Vaughn radiated annoyance. It did not matter to him who Wilson liked. “What I mean is, you made a good impression on him. He's the assistant S.A. out there in Nashville. You knew that, didn't you?”

“Right.” He hadn't.

“He wants to use you.”

“In Tennessee?”

“You got something against Tennessee?”

Wilson knew as little about Tennessee as anyone else in southern California, but he was pretty sure he would have a lot against it once he got out there. Clearly, he was being transferred. His first thought was of Sel. He didn't think she'd really grasped the concept that a federal job in law enforcement equals relocation. Wilson had only lately been working up the courage to ask her to move in. It might be a better idea to marry her. Although marriage was an option Wilson had given very little thought to, this was Sel, and he might like to marry her either way.

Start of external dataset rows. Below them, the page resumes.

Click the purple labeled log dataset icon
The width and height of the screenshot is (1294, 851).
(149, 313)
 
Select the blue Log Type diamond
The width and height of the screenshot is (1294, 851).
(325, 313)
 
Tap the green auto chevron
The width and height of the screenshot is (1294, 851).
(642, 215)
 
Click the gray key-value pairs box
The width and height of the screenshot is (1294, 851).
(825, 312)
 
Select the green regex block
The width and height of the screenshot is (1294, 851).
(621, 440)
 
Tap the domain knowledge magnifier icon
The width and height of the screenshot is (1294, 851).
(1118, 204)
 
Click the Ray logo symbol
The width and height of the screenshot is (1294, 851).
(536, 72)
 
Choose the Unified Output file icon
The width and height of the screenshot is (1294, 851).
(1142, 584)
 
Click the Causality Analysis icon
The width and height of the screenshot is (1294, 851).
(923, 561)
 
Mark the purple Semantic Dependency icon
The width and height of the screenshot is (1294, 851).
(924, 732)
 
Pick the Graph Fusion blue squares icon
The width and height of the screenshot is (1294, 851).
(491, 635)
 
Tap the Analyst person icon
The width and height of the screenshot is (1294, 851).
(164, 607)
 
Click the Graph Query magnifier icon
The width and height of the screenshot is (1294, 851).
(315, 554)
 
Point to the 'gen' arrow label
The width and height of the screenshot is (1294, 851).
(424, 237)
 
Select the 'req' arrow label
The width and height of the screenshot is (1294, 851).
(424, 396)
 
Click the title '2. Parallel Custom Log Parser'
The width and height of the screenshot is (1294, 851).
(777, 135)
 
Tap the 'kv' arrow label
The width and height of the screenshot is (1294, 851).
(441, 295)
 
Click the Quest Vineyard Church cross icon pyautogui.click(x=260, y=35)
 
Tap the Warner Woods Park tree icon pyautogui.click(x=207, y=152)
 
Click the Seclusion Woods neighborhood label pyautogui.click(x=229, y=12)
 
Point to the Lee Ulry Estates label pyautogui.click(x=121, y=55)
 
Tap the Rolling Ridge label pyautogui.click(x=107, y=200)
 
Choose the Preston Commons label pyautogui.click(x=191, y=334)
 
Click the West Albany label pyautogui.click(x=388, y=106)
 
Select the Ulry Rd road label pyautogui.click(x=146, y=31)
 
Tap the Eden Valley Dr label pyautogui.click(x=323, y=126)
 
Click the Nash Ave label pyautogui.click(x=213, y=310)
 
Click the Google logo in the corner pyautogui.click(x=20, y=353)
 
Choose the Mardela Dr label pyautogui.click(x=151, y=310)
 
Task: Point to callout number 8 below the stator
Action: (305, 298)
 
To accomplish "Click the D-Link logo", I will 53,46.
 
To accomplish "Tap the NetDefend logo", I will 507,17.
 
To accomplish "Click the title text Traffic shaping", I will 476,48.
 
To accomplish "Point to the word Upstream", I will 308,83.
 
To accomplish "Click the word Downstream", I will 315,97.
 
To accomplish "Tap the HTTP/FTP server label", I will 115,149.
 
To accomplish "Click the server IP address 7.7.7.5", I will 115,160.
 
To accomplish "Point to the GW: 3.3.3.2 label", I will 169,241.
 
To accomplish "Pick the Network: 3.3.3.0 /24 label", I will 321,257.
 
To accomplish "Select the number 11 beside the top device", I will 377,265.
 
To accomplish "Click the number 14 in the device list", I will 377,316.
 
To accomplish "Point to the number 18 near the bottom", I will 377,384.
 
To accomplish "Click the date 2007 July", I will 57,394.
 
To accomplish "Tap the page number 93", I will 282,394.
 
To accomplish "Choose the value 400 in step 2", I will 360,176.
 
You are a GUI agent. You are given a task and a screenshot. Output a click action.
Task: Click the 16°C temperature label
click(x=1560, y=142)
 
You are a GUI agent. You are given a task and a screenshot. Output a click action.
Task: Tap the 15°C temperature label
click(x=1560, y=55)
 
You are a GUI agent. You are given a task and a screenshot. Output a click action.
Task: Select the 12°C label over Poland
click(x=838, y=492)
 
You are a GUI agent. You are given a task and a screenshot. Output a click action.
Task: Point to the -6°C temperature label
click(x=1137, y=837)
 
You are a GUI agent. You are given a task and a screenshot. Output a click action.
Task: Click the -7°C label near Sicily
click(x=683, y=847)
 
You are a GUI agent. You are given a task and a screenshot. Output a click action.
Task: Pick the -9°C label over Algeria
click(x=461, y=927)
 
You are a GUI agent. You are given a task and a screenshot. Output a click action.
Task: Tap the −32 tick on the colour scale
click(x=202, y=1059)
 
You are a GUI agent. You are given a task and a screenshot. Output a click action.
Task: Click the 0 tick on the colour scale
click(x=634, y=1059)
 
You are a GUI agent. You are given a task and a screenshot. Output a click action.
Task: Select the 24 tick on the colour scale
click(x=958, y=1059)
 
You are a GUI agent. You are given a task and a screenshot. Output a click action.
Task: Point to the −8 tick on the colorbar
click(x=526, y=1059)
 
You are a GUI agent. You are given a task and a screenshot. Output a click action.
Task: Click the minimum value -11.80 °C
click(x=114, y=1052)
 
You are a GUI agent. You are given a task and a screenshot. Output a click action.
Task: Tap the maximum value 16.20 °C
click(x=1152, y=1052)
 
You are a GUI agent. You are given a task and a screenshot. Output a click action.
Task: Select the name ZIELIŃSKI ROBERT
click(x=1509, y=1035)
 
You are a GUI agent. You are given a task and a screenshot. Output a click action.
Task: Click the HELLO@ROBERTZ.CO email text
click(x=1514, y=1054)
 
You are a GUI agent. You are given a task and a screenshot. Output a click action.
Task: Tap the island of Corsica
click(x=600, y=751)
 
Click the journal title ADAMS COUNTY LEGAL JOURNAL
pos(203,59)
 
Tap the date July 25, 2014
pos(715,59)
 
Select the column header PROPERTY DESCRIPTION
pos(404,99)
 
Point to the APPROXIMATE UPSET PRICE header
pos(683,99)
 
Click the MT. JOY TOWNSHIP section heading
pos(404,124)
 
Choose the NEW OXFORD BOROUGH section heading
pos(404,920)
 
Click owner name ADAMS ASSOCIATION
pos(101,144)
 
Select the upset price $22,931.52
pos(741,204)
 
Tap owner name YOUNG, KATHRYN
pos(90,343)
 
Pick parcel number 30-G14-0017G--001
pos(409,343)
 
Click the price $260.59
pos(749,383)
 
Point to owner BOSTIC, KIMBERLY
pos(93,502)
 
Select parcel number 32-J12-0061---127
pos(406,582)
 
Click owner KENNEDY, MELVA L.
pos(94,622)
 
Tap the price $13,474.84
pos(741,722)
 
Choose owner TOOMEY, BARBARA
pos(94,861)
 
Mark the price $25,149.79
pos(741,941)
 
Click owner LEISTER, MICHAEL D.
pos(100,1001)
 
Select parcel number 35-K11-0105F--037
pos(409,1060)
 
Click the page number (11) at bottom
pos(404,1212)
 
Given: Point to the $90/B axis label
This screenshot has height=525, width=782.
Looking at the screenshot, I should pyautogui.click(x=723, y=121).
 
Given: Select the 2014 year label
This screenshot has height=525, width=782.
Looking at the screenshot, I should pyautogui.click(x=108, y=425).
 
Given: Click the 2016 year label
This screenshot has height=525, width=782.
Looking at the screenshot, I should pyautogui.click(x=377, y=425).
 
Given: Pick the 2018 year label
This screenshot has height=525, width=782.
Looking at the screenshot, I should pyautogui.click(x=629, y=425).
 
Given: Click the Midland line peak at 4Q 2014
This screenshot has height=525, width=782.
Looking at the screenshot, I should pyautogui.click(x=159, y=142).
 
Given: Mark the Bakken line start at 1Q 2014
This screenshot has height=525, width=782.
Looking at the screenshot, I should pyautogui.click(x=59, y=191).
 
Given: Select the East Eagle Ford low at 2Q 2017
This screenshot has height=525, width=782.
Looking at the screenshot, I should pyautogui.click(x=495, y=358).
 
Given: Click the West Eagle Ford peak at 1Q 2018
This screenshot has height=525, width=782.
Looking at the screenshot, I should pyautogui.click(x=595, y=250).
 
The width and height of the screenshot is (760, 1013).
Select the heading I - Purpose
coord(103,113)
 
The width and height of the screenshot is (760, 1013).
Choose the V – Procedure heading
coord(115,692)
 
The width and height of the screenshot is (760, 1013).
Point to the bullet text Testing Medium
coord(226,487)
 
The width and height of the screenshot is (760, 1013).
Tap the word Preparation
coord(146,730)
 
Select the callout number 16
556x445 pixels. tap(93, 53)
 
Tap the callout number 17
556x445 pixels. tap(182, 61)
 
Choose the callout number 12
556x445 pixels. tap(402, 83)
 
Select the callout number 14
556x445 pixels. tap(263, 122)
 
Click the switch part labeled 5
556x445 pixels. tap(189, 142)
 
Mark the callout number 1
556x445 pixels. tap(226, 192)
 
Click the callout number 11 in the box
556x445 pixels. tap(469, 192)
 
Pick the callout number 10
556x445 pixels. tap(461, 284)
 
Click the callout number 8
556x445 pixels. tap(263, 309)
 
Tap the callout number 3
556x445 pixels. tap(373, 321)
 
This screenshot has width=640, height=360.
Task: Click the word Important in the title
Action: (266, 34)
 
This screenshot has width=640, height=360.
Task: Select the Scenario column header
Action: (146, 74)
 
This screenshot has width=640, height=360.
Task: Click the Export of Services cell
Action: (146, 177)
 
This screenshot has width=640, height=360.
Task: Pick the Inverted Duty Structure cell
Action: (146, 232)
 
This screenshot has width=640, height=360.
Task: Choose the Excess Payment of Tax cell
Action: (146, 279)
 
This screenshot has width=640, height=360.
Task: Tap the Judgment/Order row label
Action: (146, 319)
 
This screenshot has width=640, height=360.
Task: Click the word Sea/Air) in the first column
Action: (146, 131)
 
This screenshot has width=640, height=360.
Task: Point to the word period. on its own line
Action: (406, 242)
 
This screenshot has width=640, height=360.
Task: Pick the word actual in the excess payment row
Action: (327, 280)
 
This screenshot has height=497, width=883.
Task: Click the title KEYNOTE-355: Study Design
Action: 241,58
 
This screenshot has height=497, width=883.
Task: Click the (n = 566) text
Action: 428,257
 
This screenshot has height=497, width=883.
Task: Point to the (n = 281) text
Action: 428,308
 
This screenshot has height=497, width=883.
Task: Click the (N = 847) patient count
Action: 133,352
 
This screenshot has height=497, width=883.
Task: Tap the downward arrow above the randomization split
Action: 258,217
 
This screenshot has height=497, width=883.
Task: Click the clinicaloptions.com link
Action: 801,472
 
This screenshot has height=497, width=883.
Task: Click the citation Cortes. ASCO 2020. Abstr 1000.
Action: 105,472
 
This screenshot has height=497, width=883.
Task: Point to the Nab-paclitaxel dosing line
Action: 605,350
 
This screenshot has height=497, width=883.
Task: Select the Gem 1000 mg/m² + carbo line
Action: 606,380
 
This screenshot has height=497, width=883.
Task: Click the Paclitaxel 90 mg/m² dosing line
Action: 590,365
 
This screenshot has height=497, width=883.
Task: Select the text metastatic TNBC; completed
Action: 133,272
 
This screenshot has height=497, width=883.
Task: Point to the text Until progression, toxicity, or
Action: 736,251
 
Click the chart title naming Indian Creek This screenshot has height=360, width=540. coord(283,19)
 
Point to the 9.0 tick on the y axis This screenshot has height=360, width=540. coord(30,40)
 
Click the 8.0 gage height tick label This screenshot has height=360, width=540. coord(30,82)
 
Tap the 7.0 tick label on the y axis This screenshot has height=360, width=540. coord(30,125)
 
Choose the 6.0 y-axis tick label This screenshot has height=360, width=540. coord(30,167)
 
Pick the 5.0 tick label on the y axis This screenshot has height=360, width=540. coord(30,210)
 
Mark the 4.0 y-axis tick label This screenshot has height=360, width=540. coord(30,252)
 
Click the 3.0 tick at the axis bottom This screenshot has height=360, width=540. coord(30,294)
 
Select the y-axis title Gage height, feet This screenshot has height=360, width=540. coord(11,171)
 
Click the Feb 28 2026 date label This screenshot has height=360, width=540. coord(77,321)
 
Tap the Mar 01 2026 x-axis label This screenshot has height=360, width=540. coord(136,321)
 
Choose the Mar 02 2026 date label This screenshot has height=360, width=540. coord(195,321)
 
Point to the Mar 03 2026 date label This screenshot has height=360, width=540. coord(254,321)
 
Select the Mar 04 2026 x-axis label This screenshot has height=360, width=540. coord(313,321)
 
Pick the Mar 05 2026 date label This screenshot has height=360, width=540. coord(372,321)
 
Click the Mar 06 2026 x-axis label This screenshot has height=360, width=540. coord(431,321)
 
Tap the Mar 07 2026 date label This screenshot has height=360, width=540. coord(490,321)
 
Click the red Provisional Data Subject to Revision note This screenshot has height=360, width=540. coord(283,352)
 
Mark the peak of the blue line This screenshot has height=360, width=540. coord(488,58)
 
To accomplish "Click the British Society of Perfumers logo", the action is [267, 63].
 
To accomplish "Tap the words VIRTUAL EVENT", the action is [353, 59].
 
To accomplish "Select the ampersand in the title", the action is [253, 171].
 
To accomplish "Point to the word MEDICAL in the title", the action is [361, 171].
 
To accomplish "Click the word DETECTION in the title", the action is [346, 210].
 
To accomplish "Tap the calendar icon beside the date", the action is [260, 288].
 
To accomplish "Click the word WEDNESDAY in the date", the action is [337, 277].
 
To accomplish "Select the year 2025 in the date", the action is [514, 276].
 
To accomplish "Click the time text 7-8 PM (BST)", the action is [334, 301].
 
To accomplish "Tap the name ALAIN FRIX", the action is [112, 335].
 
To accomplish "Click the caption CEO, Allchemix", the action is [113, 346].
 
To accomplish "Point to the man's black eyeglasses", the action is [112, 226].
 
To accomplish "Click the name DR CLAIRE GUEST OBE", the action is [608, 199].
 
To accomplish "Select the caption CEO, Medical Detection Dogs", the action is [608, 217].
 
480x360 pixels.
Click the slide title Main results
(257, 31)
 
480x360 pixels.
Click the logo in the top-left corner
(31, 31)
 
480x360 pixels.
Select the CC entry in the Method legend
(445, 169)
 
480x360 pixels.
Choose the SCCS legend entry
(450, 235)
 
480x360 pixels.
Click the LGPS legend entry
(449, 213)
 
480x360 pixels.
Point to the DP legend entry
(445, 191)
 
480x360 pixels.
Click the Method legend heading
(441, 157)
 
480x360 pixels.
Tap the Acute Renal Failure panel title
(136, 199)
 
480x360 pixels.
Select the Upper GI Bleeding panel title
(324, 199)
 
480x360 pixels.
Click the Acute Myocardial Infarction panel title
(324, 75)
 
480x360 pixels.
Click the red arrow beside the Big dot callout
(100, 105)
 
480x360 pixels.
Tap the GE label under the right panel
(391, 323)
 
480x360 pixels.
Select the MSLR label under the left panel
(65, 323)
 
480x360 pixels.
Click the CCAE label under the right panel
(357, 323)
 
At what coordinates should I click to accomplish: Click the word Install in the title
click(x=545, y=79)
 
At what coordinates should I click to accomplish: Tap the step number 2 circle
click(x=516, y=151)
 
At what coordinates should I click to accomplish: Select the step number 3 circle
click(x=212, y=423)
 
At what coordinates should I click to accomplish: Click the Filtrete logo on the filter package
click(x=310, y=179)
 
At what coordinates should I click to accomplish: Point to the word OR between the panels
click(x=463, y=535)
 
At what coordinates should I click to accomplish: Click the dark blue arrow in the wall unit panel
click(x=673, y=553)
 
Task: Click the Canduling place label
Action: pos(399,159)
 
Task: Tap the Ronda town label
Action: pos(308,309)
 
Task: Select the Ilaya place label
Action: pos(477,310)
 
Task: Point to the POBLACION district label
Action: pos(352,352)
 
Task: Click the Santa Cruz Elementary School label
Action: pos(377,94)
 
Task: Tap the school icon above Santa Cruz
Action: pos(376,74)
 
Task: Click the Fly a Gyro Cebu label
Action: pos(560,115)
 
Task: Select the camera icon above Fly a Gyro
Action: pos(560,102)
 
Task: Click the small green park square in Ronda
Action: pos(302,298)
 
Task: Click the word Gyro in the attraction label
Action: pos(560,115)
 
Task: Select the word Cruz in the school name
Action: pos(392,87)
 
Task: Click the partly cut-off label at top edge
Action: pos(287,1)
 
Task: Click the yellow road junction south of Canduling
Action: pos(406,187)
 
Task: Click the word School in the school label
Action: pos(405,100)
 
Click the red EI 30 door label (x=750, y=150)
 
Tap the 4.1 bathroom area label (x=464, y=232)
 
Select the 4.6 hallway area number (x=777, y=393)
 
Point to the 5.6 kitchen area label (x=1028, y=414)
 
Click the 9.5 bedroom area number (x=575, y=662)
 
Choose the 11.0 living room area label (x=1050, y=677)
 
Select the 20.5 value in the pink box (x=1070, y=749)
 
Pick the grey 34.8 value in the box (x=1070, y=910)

“Agent McCoy, are you with me here?”

Wilson shrugged. “I don't know that much about the South. Just that it's the Bible Belt—guns and Moses. I take it I'm being transferred?”

Vaughn shook his head. “Temporary assignment.”

Gun shows and flea markets
, Wilson thought, immediately followed by
Why me?

“It's not gun shows and flea markets, if that's what you're thinking.” Vaughn leaned back in his chair. “Son, I guess you know I've had my doubts about you. You don't act like the kind of agent I'm used to, but I've developed a lot of confidence in you.”

This was news to Wilson. He was pretty sure it was news to Vaughn, too, but Chesterfield was a company man and if the job required a temporary respect for Wilson McCoy, he'd have it.

“I think you handled that Waco business pretty well—”

Wilson looked away. “Handled well” and “Waco” were two phrases he'd never thought to hear in the same sentence.

“You've been slogging along in the trenches, doing a lot of sideline work since you got hurt out there, and I haven't heard word one of complaint.”

Wilson looked the man in the eye. They both knew that Chesterfield had been giving him low-end assignments, and that the only reason Wilson did anything halfway interesting was because he drummed up the business on his own. But then, that was how ATF operated anyway. No initiative, no career.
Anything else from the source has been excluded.